SENIOR DATA ENGINEER – ETL
Appen is the global leader in data for the AI Lifecycle. With over 25 years of experience in data sourcing, data annotation, and model evaluation by humans, we enable organizations to launch the world’s most innovative artificial intelligence systems. Our expertise includes a global crowd of over 1 million skilled contractors who speak over 235 languages, in over 70,000 locations and 170 countries, and the industry’s most advanced AI-assisted data annotation platform. Our products and services give leaders in technology, automotive, financial services, retail, healthcare, and governments the confidence to launch world-class AI products. Founded in 1996, Appen has customers and offices globally.
- Design, build data models to support structured and unstructured data
- Design, build and deploy scalable high-volume data ETL pipelines to move data across systems
- Lead the architecture and implementation of batch and real-time data pipelines with instrumentation
- Design, build data transformations, metrics and KPI with data governance and data privacy policies
- Build centralized data lake, data warehouse and visualizations that support multiple use cases across different products for engineering and enterprise
- Technical lead for new and existing product initiatives, assist with definition of product direction
- Work with Product team to deliver features on time
- Build data subject matter expertise and own data quality
- Design and develop software and data solutions that help product, engineering and business teams make data-driven decisions
- Owning existing processes running in production, problem solving and optimization
- Partner with data scientists and machine learning engineers to provide quality data for model development and productionizing machine learning models
- Partner with analytics team to build datasets that support visualizations
- Conduct design and code reviews to deliver production quality code
- BS or MS in Computer Science or related technical discipline (or equivalent).
- Excellent understanding of computer science fundamentals, data structures, and algorithms.
- Excellent problem-solving skills.
- 6+ years’ work experience in software development area with at least 4+ years’ experience in data warehouse space
- 4+ years of experience in custom ETL/ELT design, patterns for efficient data integration, change data capture, implementation, and maintenance
- 4+ years of experience in query writing (SQL & NoSQL), schema design, normalized data model and dimensional model
- 4+ years of experience in API, Git, CI/CD, AWS Cloud, JAVA or Python language
- 2+ years of experience in any MPP databases (AWS Redshift, Snowflake, etc) and RDBMS (PostgreSQL, mySQL)
- 1+ year experience using Docker, Kubernetes.

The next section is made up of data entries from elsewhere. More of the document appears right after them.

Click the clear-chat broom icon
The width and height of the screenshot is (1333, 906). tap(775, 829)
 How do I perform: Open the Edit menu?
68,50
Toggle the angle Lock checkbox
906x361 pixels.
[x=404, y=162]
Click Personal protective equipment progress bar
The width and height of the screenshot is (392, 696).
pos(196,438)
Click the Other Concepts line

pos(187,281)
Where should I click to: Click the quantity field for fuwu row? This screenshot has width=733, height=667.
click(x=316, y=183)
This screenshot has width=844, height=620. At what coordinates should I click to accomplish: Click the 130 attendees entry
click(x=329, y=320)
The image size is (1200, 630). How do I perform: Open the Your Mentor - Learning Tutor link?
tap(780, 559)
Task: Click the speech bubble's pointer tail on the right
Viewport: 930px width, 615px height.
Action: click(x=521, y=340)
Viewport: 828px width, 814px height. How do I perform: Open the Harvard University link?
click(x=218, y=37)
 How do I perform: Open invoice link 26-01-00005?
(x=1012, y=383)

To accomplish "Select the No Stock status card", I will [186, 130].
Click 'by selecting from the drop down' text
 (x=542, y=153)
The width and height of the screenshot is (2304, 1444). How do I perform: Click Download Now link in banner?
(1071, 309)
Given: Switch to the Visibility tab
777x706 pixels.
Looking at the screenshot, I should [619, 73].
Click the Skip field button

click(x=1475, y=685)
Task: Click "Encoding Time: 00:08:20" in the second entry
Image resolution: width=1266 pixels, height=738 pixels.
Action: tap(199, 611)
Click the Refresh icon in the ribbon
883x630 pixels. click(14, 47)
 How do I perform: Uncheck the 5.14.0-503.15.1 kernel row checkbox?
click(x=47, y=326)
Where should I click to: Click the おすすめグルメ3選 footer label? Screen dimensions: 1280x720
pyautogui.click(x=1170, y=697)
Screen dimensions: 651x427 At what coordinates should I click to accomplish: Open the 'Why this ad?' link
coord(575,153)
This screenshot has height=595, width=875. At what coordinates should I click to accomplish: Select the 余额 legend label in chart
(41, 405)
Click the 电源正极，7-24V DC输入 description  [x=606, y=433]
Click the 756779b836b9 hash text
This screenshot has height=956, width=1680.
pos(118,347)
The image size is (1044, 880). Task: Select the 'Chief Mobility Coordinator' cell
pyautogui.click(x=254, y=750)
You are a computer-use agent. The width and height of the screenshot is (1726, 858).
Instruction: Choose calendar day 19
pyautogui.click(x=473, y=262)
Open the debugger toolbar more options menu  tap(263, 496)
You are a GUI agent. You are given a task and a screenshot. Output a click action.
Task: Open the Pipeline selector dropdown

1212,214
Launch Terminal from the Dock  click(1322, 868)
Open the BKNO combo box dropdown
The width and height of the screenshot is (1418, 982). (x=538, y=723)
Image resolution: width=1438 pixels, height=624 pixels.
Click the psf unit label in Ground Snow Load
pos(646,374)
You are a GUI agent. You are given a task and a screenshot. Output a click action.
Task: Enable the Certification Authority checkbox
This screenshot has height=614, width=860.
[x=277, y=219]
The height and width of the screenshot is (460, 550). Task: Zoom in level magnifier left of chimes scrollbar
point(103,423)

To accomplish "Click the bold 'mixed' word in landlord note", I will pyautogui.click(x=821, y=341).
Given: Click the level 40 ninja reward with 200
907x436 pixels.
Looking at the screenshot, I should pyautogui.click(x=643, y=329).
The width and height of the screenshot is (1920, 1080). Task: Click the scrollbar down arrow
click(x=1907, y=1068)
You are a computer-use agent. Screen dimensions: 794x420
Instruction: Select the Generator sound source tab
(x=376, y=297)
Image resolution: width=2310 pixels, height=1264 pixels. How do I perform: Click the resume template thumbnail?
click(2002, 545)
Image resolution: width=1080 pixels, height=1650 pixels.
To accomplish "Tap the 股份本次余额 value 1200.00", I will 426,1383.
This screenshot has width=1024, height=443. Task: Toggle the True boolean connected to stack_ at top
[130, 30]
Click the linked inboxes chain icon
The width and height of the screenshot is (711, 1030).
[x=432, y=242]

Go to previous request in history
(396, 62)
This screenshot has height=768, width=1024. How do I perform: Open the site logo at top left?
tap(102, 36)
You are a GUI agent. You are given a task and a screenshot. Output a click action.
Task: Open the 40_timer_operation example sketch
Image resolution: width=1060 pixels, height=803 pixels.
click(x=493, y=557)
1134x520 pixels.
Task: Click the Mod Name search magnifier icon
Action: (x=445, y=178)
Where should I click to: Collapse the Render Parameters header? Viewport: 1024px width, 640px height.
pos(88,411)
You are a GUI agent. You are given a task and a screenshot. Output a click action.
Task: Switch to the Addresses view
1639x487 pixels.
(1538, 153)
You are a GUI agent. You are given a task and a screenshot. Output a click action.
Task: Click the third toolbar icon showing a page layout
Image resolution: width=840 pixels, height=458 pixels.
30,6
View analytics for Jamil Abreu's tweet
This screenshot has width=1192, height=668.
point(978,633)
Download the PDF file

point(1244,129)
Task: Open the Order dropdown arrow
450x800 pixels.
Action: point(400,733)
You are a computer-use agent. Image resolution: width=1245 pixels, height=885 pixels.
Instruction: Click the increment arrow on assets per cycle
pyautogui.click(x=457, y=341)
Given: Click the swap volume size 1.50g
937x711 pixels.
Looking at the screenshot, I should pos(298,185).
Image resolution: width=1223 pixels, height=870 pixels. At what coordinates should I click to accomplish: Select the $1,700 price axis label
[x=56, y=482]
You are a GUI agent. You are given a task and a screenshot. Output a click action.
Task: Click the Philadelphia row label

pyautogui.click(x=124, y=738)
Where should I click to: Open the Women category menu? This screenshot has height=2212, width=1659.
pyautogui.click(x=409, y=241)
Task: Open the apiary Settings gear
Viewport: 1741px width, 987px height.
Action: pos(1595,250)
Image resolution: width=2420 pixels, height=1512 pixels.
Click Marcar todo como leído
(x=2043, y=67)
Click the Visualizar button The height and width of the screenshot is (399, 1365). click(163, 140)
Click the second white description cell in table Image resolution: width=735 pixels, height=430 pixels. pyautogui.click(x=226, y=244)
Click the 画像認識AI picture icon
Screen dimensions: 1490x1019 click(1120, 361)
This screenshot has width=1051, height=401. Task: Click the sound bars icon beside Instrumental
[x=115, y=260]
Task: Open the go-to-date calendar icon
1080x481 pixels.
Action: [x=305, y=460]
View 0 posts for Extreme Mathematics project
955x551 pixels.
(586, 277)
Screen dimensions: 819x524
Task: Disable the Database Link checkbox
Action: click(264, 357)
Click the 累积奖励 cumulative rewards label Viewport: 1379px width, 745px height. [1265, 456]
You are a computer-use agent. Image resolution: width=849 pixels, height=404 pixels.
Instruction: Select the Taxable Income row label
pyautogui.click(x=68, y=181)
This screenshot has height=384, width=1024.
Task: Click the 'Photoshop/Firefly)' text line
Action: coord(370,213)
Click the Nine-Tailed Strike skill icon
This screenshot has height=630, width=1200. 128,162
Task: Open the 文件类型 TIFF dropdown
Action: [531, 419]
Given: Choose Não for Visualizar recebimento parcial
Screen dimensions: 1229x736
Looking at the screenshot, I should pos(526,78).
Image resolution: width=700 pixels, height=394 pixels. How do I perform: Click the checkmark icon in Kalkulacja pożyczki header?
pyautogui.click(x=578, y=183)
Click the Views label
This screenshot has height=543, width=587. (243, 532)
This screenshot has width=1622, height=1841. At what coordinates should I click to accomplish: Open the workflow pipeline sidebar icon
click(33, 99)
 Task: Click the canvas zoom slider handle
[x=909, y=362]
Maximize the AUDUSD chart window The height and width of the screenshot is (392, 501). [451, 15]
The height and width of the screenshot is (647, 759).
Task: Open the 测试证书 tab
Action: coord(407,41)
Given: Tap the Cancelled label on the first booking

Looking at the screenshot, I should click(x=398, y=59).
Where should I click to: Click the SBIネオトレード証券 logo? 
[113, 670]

- Experience processing variety of data sources: Structured, Unstructured, Semi-Structed, SQL, PubSub, API and Event based in cloud-based infrastructure and data services
- Experience in Hadoop, Map/Reduce, SQL, Kafka/Storm, Elastic Search, Airflow, and DBT
- Excellent communication and collaboration skills in English
- Strong coding skills in Java or Python
- Proven results-oriented person with a delivery focus in a high velocity, high quality environment.